**PROBLEM TO WORK ON**
With pictures excluded, repeat exactly the lines from the one containing "Uncheck the 'по' date checkbox" through the last line of the material below.

**RECORDS TO USE**
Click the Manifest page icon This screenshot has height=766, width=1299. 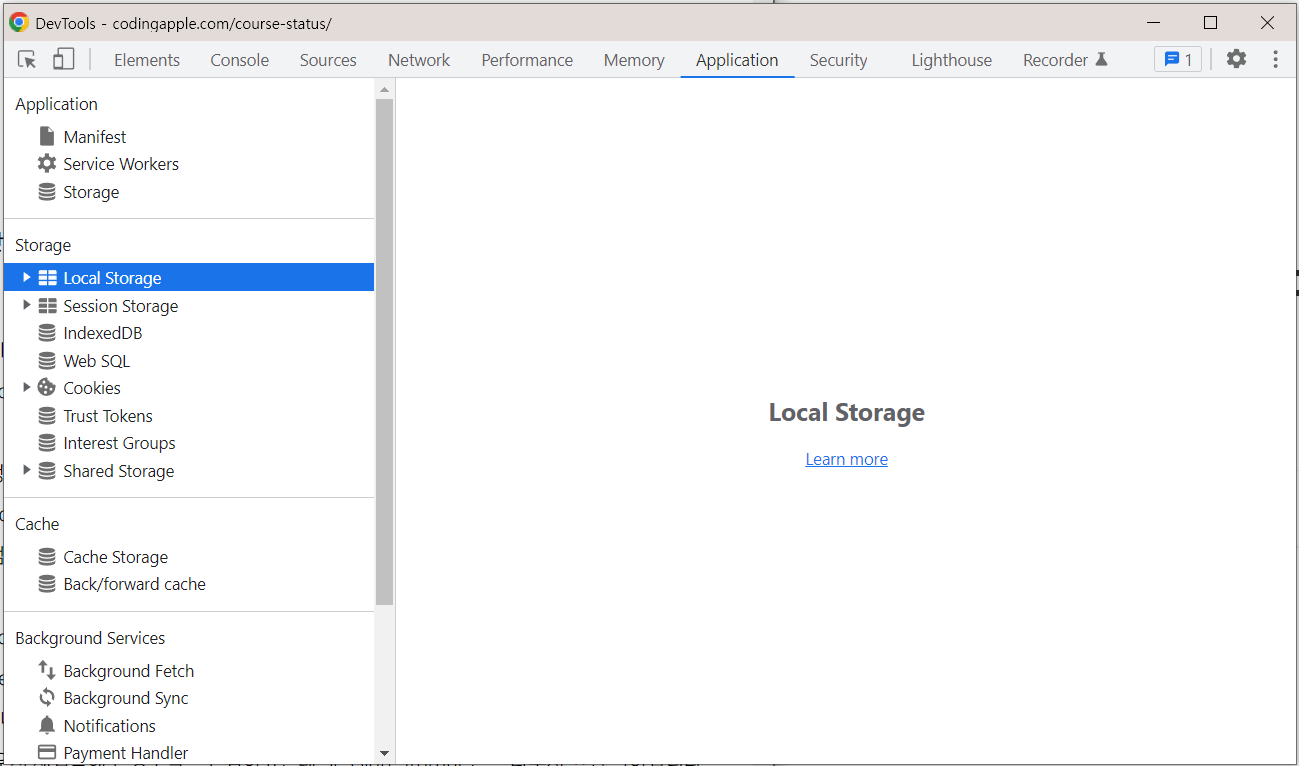tap(47, 136)
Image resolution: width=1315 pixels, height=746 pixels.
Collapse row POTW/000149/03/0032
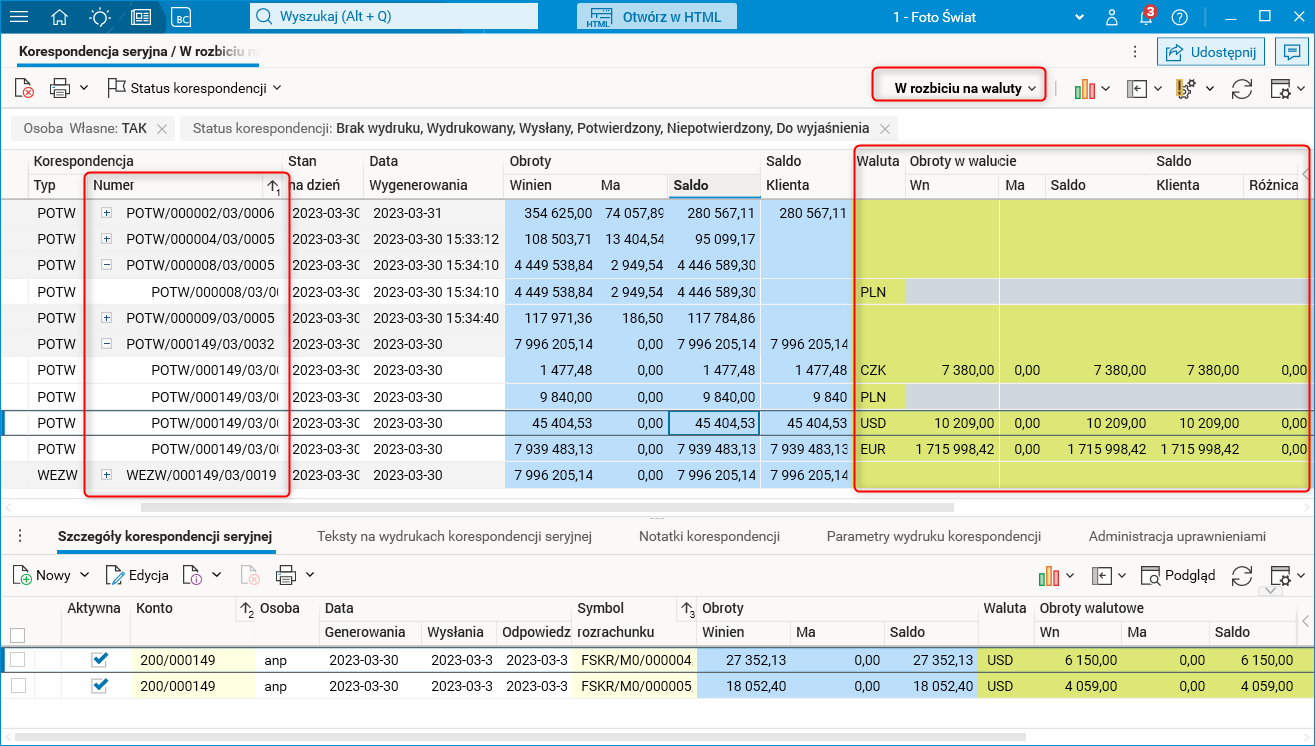107,344
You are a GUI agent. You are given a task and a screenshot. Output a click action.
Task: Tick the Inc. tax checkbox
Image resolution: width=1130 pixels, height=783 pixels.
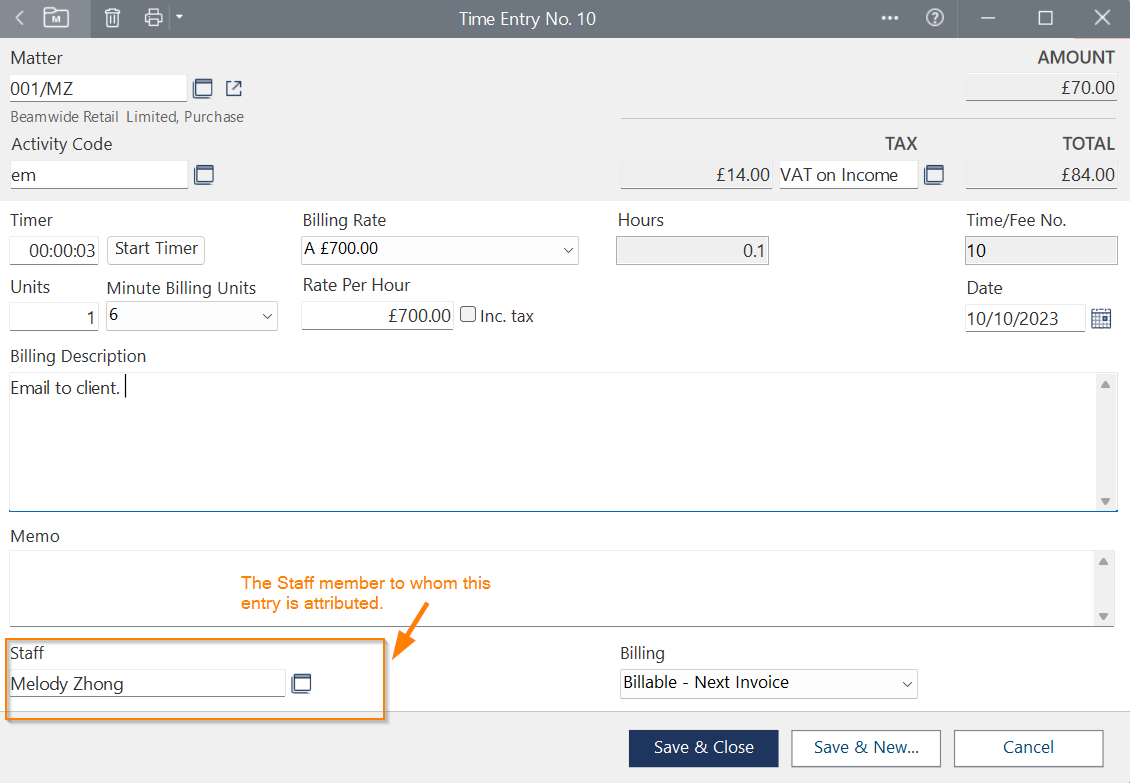pyautogui.click(x=468, y=315)
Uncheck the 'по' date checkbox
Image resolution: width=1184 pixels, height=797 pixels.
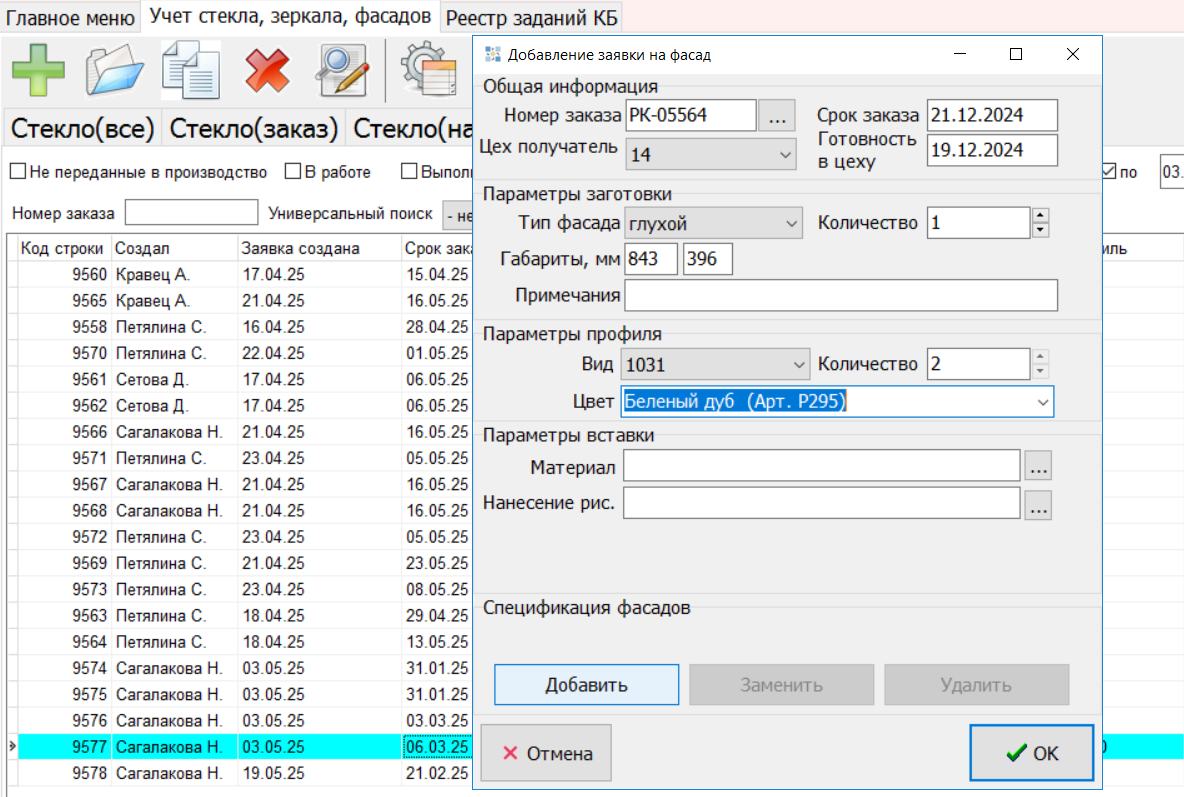[x=1108, y=172]
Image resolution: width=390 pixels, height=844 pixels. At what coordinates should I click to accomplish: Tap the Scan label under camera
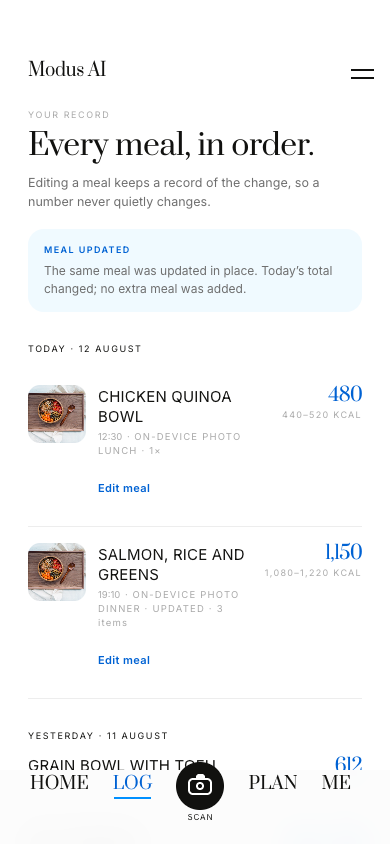point(200,817)
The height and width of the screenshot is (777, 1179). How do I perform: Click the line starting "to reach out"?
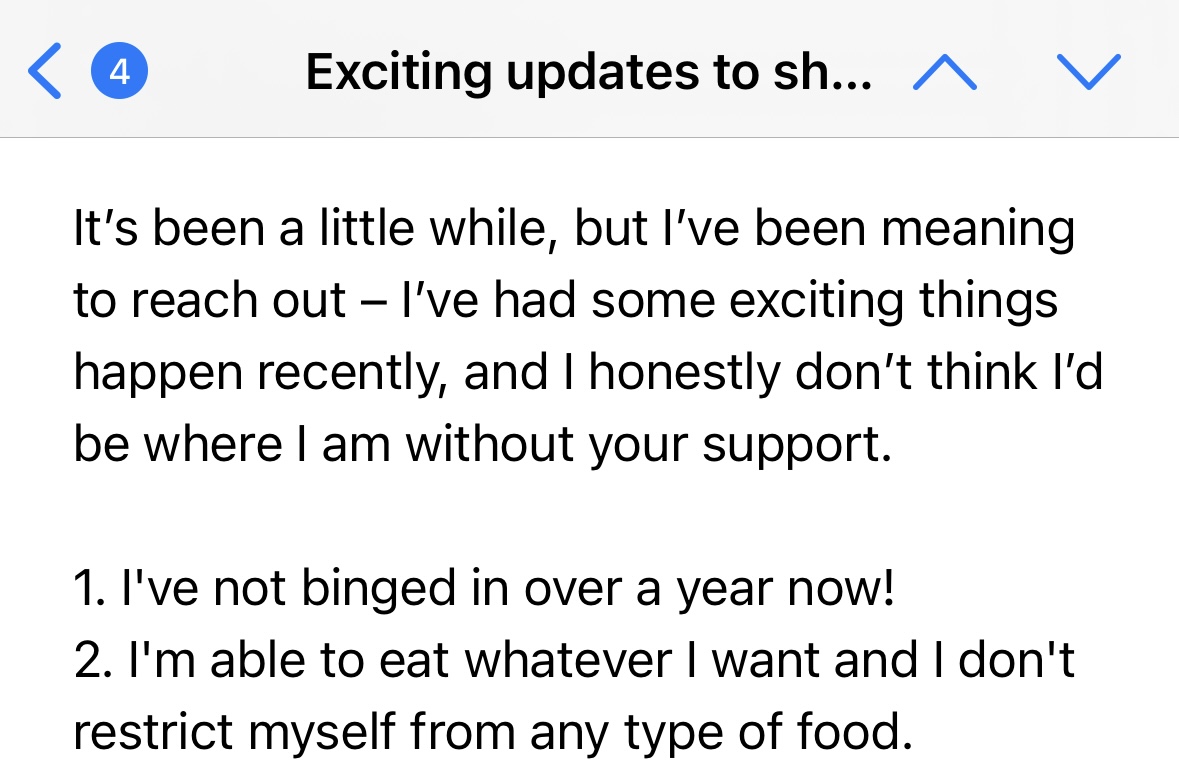565,301
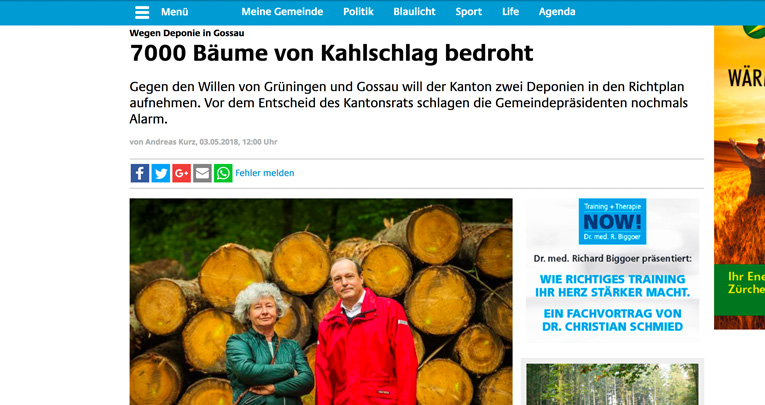Open the orange wheat-field banner ad
765x405 pixels.
[x=740, y=177]
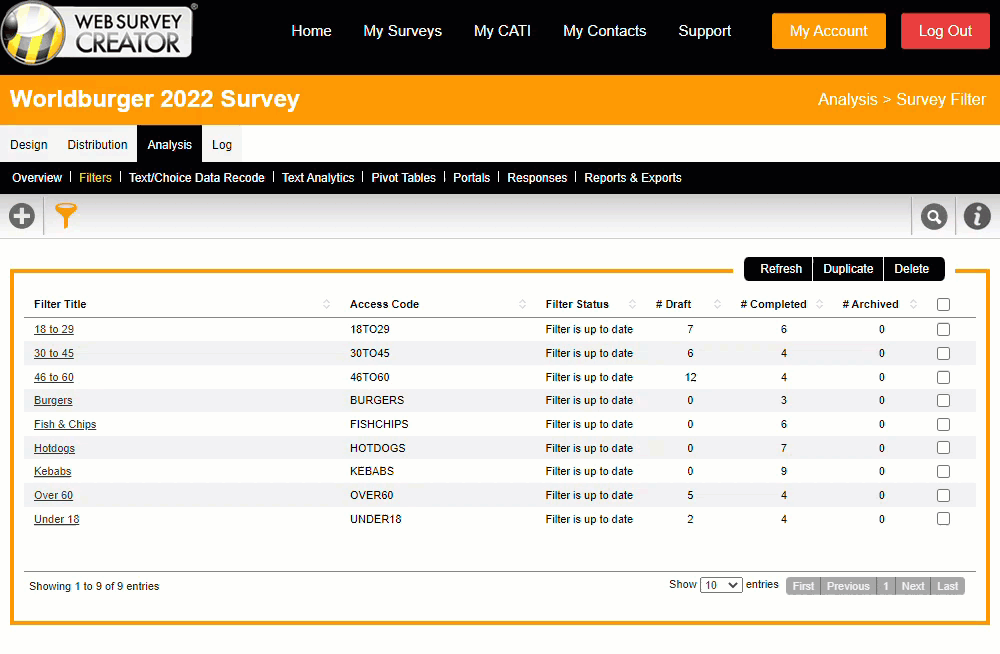Check the select-all checkbox in table header
1000x654 pixels.
click(943, 305)
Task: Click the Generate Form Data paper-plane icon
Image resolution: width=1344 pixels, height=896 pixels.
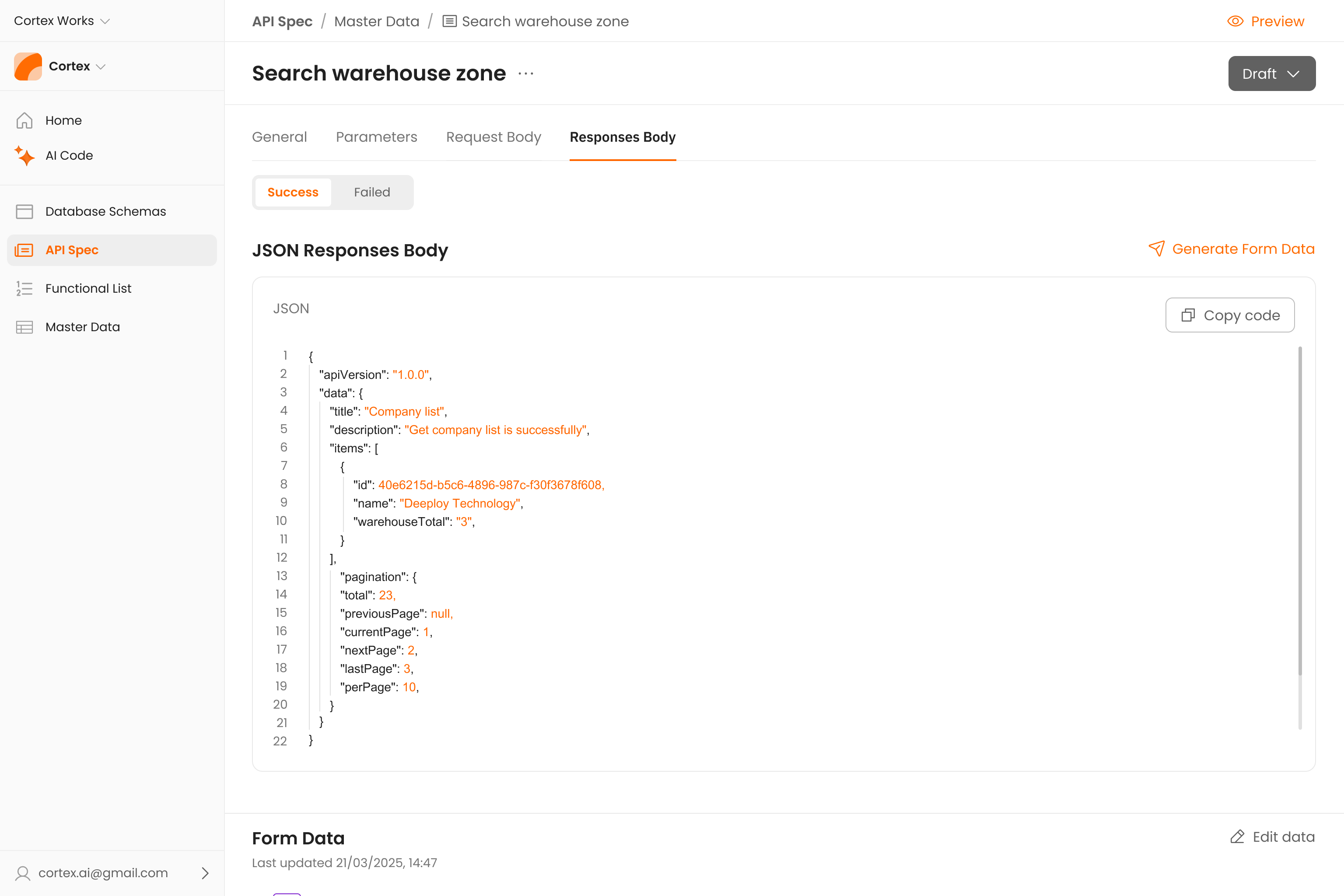Action: coord(1156,248)
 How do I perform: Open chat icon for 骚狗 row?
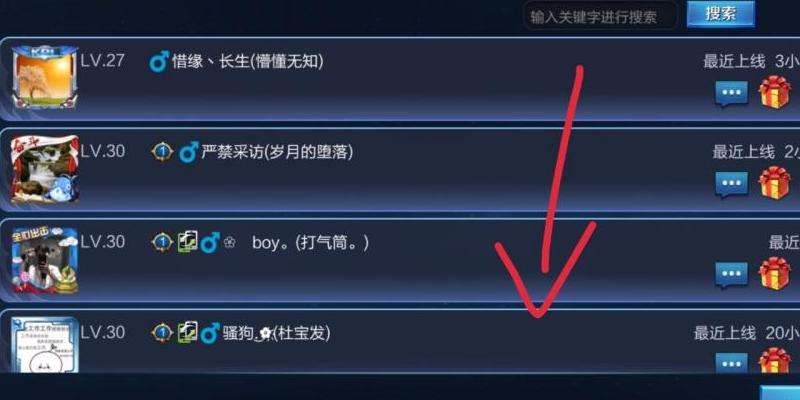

**FINISHED EXERCISE**
Uncheck the 'по' date checkbox
Image resolution: width=1184 pixels, height=797 pixels.
[x=1108, y=172]
Image resolution: width=390 pixels, height=844 pixels. At what coordinates should I click to accomplish: Tap the Scan label under camera
point(200,817)
The height and width of the screenshot is (777, 1179). How do I perform: Click the line starting "to reach out"?
565,301
Open the orange wheat-field banner ad
765x405 pixels.
[x=740, y=177]
Check the select-all checkbox in table header
1000x654 pixels.
click(943, 305)
Task: Click the Generate Form Data paper-plane icon
Image resolution: width=1344 pixels, height=896 pixels.
Action: coord(1156,248)
 How do I perform: Open chat icon for 骚狗 row?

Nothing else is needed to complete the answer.